Teem experienced a major incident on March 12, 2024 affecting Authentication (SSO), lasting 17h 45m. The incident has been resolved; the full update timeline is below.
Affected components
Update timeline
- investigating Mar 12, 2024, 04:21 AM UTC
We are currently having issues with what seems to be mainly O365 SSO. We are investigating this issue and will make an update when we have gathered more information.
- investigating Mar 12, 2024, 06:26 AM UTC
We are continuing to investigate this issue we will update at 8:00 AM MST
- investigating Mar 12, 2024, 02:01 PM UTC
We are continuing to investigate this issue we will update at 1:00 PM CST
- investigating Mar 12, 2024, 06:04 PM UTC
Our Engineering team is continuing the investigating to determine the cause of the disruption. Next update will be posted at 5:00pm CST
- identified Mar 12, 2024, 08:43 PM UTC
The issue with O365 SSO has been identified and a fix is being implemented. We will post another update at 8:00pm CST or earlier when testing is complete.
- monitoring Mar 12, 2024, 09:02 PM UTC
Our Engineering team has found a fix and implemented it. We have had some confirmation the issue is resolved. We will be in monitoring for the next hour while awaiting further confirmations.
- resolved Mar 12, 2024, 10:07 PM UTC
The issue is now resolved. We appreciate your patience while we resolved this issue. We'll be posting the RCA by March 26th.
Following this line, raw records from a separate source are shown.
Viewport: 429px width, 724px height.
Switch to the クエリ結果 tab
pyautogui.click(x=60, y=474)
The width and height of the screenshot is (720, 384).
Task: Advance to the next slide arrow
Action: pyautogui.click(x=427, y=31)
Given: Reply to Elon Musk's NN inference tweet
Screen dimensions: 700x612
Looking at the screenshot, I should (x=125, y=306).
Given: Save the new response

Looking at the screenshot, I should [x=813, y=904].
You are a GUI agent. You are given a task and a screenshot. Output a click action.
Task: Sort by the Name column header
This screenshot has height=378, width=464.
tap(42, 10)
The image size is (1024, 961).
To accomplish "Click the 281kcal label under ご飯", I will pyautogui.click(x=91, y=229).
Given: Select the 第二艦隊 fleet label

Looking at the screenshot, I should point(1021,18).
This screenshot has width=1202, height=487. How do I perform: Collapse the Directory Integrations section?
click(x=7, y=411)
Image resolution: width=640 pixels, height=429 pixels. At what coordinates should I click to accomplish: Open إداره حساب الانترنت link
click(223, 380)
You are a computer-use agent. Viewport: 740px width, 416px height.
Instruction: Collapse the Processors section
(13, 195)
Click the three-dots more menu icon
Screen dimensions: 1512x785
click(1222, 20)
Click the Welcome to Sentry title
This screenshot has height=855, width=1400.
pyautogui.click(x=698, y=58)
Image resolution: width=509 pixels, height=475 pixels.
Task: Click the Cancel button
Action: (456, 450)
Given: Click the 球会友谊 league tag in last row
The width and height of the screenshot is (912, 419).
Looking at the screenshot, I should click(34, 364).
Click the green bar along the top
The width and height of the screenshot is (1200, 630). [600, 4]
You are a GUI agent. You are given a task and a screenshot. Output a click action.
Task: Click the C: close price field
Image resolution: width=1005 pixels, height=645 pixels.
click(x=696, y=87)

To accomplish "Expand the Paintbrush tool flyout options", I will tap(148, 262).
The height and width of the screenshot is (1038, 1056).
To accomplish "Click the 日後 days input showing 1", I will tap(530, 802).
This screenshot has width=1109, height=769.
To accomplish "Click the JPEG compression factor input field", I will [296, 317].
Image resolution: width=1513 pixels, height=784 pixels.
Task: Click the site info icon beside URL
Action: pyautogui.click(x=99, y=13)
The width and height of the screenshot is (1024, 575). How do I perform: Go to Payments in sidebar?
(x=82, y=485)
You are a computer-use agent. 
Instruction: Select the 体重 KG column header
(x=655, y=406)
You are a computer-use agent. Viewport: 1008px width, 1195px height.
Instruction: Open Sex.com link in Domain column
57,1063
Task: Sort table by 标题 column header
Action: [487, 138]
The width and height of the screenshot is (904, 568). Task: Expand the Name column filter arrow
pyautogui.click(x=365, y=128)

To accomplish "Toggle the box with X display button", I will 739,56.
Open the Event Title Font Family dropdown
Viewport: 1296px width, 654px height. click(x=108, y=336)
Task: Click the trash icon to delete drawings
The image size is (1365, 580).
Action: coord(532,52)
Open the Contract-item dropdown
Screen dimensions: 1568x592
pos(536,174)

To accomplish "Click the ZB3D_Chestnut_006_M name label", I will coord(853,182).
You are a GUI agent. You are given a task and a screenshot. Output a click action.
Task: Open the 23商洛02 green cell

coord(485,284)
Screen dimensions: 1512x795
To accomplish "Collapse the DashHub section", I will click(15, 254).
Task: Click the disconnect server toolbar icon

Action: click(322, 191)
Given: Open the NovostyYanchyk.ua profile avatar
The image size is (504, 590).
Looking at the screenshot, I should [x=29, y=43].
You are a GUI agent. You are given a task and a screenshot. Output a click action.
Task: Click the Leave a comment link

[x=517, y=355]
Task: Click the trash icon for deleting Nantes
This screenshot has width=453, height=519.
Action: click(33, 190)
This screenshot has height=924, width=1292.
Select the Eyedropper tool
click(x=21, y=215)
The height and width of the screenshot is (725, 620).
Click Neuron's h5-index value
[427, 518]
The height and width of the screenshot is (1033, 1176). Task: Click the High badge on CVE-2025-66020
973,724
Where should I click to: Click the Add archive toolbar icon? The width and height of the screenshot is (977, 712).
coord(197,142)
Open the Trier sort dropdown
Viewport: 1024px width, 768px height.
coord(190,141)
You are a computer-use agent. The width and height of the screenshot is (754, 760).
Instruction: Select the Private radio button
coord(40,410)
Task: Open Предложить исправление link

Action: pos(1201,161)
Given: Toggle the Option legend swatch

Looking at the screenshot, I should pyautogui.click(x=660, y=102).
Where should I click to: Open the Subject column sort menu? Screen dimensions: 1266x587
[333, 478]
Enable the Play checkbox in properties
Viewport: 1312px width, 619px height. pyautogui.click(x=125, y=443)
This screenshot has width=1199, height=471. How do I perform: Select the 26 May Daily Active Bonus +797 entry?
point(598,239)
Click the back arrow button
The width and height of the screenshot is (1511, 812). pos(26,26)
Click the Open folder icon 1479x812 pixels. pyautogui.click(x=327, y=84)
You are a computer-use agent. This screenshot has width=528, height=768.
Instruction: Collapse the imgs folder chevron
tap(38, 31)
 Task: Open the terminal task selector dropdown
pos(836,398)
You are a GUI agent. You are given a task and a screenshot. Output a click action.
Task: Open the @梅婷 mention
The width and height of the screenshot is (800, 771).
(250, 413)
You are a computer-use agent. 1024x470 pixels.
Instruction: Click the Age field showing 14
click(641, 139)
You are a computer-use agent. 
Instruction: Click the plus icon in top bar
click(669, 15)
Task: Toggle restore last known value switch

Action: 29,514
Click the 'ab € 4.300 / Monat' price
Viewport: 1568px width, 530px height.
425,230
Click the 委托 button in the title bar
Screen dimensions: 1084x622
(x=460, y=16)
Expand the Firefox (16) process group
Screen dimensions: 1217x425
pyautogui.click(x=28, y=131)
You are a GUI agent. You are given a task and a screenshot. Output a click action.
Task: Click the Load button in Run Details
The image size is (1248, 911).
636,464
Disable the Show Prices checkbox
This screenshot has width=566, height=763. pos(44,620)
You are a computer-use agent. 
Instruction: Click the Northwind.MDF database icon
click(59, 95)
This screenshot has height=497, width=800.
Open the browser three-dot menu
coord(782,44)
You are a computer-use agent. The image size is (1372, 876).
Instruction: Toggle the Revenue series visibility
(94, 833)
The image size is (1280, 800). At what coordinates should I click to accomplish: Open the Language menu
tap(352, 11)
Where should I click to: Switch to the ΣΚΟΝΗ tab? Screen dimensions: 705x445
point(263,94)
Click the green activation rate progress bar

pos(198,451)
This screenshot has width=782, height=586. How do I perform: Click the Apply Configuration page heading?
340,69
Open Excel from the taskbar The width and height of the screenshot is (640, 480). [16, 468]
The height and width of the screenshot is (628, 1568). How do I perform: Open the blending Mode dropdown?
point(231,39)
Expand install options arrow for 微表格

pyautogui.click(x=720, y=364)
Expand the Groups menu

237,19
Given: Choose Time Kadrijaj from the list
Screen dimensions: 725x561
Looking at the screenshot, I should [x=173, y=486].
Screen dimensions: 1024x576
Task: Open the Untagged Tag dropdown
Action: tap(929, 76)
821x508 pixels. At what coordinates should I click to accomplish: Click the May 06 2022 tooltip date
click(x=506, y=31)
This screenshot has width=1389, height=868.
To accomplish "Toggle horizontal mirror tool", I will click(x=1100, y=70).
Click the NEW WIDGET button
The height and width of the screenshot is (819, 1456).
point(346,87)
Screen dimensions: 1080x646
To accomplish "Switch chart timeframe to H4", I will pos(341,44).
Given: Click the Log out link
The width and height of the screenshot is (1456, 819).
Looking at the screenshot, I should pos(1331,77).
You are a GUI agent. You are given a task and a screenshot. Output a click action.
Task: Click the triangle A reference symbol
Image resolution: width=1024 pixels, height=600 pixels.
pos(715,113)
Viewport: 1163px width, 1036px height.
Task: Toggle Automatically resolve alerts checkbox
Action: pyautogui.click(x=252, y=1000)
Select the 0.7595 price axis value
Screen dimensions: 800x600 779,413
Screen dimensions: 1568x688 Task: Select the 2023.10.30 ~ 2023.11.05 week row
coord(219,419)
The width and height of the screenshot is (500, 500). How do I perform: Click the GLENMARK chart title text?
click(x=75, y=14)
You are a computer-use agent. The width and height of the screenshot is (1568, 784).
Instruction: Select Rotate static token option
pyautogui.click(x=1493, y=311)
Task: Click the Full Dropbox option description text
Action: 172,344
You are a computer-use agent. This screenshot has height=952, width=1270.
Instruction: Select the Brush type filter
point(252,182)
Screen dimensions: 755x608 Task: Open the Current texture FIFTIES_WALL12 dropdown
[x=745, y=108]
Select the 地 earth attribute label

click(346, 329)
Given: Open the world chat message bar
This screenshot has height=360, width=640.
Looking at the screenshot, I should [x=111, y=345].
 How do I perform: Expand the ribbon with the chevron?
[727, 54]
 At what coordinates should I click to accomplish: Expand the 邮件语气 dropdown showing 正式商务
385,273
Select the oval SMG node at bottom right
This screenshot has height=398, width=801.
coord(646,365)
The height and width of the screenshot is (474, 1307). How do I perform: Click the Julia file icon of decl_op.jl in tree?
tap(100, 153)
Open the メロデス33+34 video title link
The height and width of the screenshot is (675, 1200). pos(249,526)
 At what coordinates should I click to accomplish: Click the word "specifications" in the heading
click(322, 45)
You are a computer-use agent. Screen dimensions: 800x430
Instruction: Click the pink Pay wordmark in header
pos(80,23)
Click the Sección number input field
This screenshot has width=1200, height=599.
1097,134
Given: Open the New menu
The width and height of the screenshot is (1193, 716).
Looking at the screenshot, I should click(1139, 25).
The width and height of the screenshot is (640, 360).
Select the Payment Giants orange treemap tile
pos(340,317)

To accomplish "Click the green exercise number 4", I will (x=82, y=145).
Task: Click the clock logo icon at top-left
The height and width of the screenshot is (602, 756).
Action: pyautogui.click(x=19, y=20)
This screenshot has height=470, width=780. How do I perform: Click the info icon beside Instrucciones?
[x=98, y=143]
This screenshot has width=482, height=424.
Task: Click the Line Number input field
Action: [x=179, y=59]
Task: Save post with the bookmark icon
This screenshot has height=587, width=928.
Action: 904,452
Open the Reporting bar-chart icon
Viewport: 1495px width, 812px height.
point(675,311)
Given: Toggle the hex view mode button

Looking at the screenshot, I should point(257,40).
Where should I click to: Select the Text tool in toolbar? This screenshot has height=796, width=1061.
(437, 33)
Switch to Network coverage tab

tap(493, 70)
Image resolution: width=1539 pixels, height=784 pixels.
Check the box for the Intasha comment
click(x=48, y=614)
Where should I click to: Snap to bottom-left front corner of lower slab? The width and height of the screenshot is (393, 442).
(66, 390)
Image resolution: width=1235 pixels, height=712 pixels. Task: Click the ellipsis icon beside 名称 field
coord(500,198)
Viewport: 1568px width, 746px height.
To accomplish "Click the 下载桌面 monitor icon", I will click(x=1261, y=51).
- postmortem Mar 25, 2024, 04:48 PM UTC
**Teem by Eptura detailed Root Cause Analysis | 3/11/2024** **S2 – O365 SSO Login Issues** We are truly grateful for your continued support and loyalty. We value your feedback and appreciate your patience as we worked to resolve this incident. **Description:** **\(The Incident is logged in MST\)** **On Monday on Monday March 11th Internal Teem members and customers started experiencing issues with logging into the Teem application via O365. At around 10:15 PM a fire alarm is pulled by Jared Collins Teem Support Manager** **Type of Event:** Outage **Services/Modules impacted:** SSO/Logging **Timeline:**` `**The timeline is posted in MST.** We received issues of logging in at 5:25 PM but it was still logging perfectly fine after a few tries. We confirmed logging worked over the next few hours and kept a close eye on things. At 10:06 PM A customer reaches out that logging is having issues, internally we are now having issues as well. 10:08 PM a Jira is started to be created for our Engineering team to jump on the issue. 10:15 PM a Fire Alarm is pulled. 10:21 PM Status page is updated with the status of issue at hand. 10:23 PM Engineering confirms they are working on the issue. 11:54 PM Status page is updated once more for the evening. 8:00 AM status page is updated. 12:00 PM Status page is updated again that the issue is currently still at hand. 2:37 PM Engineering has found a fix and implemented said fix to environment. 3:05 PM customers confirming that the issue is resolved. 4 PM the status page is taken down. **Total Duration of Event:** 16 Hours **Root Cause:** The cause of the issue at hand was an outdated token living on a server that is older. The token was re-established and the issue was then fixed. **Remediation:** We have put Fire Alarms in to notify the team of SSO expiration a month before it happens so we can update the token and ensure that SSO has no issues going forward. **Preventative Action:** Having a system in place to notify of token expiration.